*** Begin section ***

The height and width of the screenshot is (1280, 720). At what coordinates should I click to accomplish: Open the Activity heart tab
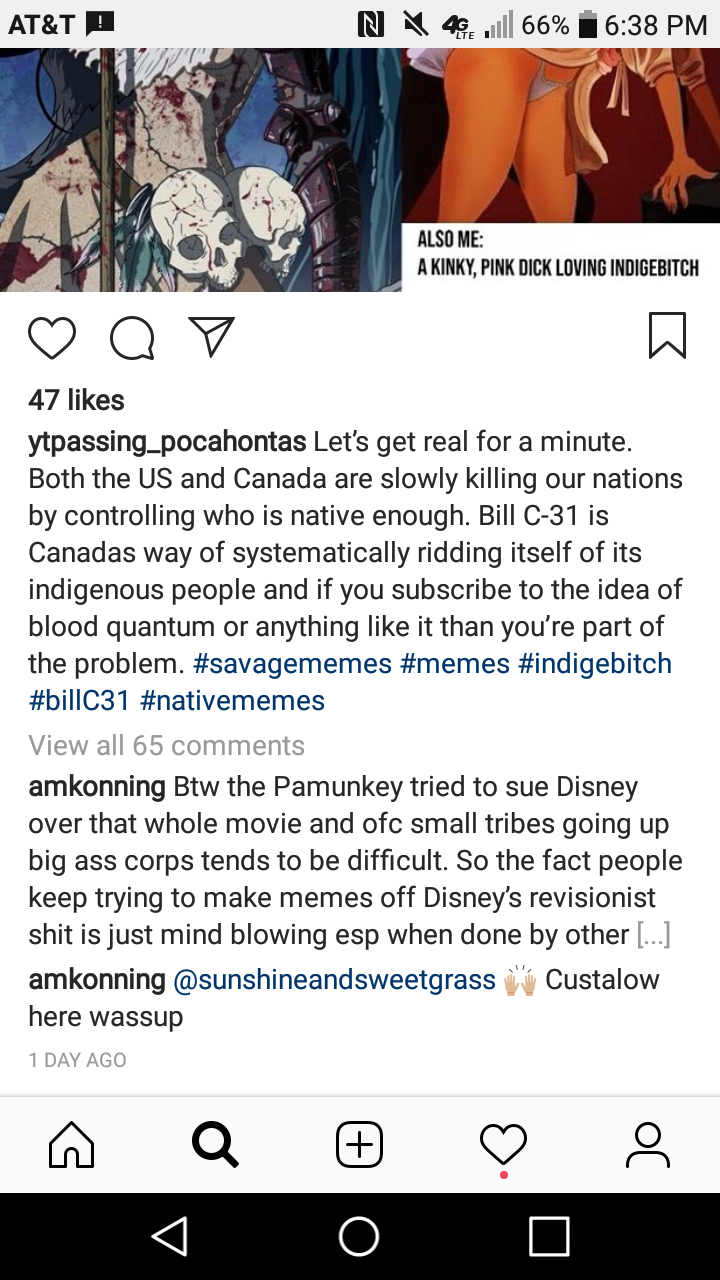[x=503, y=1144]
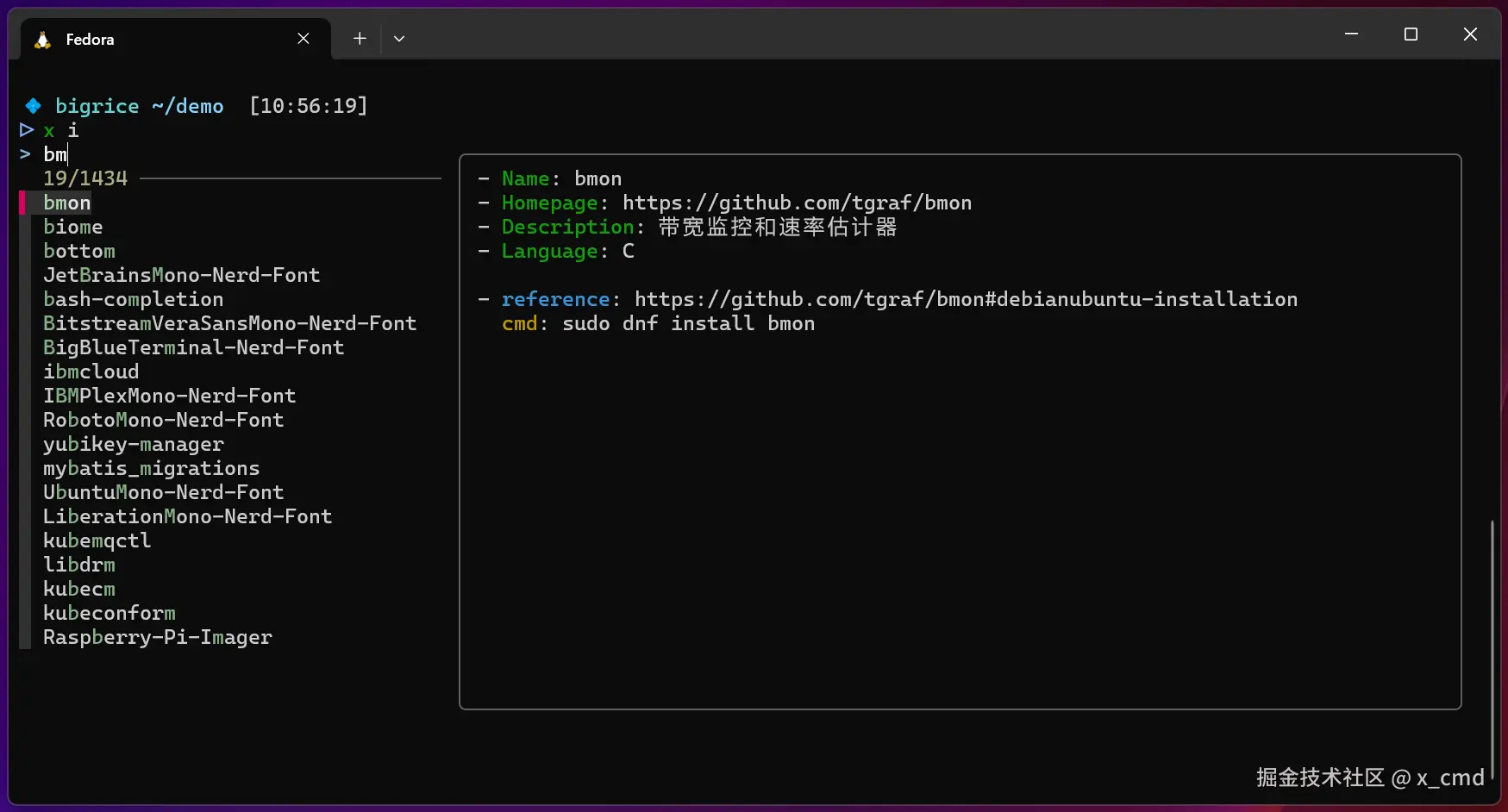The width and height of the screenshot is (1508, 812).
Task: Open the debianubuntu-installation reference link
Action: pyautogui.click(x=966, y=300)
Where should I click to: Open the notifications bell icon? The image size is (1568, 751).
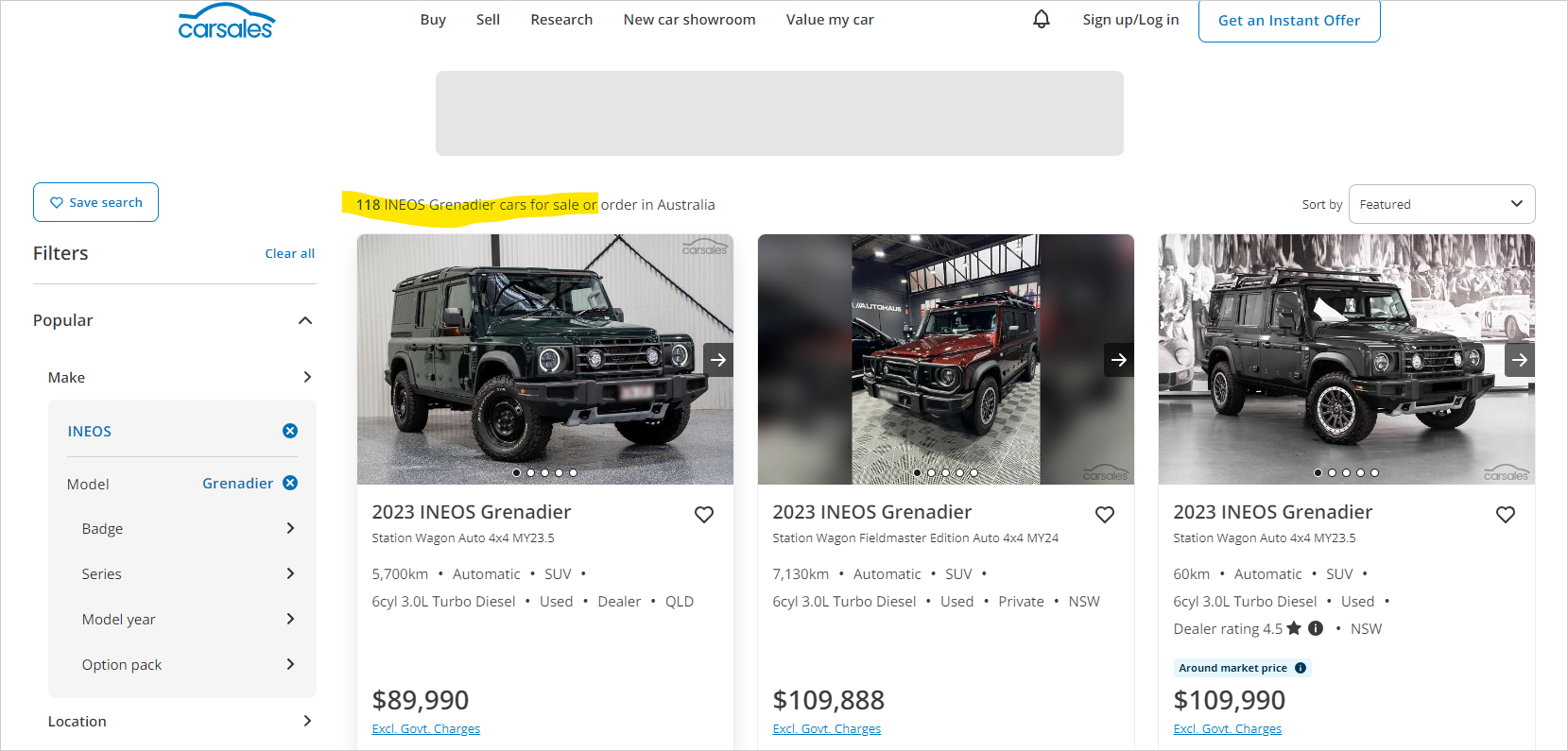pyautogui.click(x=1041, y=19)
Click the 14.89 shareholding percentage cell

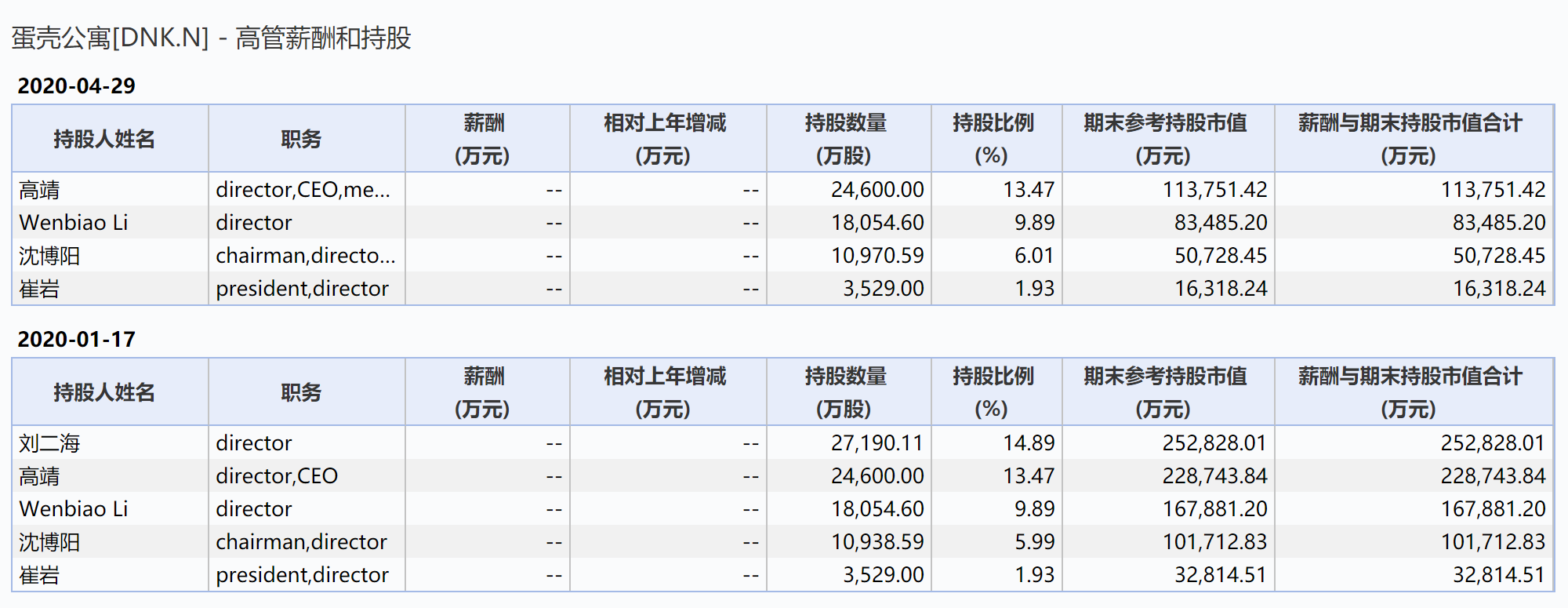tap(1028, 443)
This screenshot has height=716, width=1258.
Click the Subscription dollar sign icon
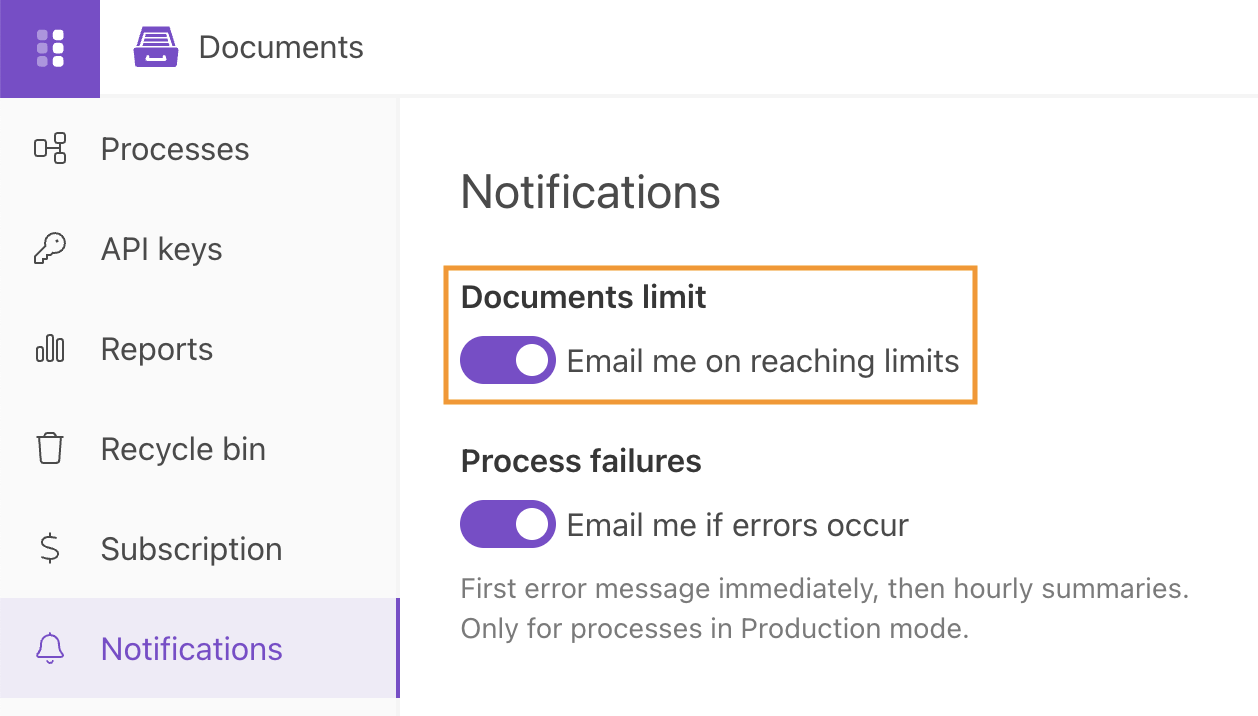pyautogui.click(x=50, y=548)
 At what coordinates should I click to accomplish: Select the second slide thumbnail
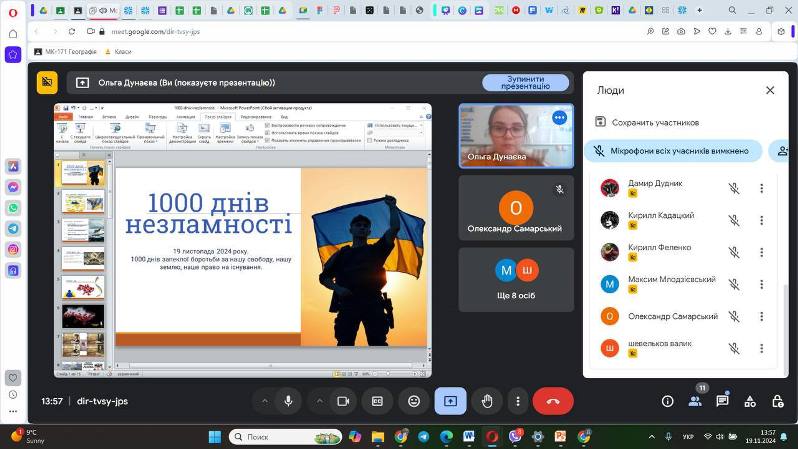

*** End section ***

- **Work to be completed**: Quote the data above in full, leaving out the pictures it holds.

- **Task response**:
The height and width of the screenshot is (1280, 720). At what coordinates should I click to accomplish: Open the Activity heart tab
[x=503, y=1144]
The width and height of the screenshot is (1508, 812).
Task: Open the debianubuntu-installation reference link
Action: pyautogui.click(x=966, y=300)
Where should I click to: Open the notifications bell icon? The image size is (1568, 751).
pyautogui.click(x=1041, y=19)
Click the 14.89 shareholding percentage cell

tap(1028, 443)
This screenshot has height=716, width=1258.
Click the Subscription dollar sign icon
pyautogui.click(x=50, y=548)
 At what coordinates should I click to accomplish: Select the second slide thumbnail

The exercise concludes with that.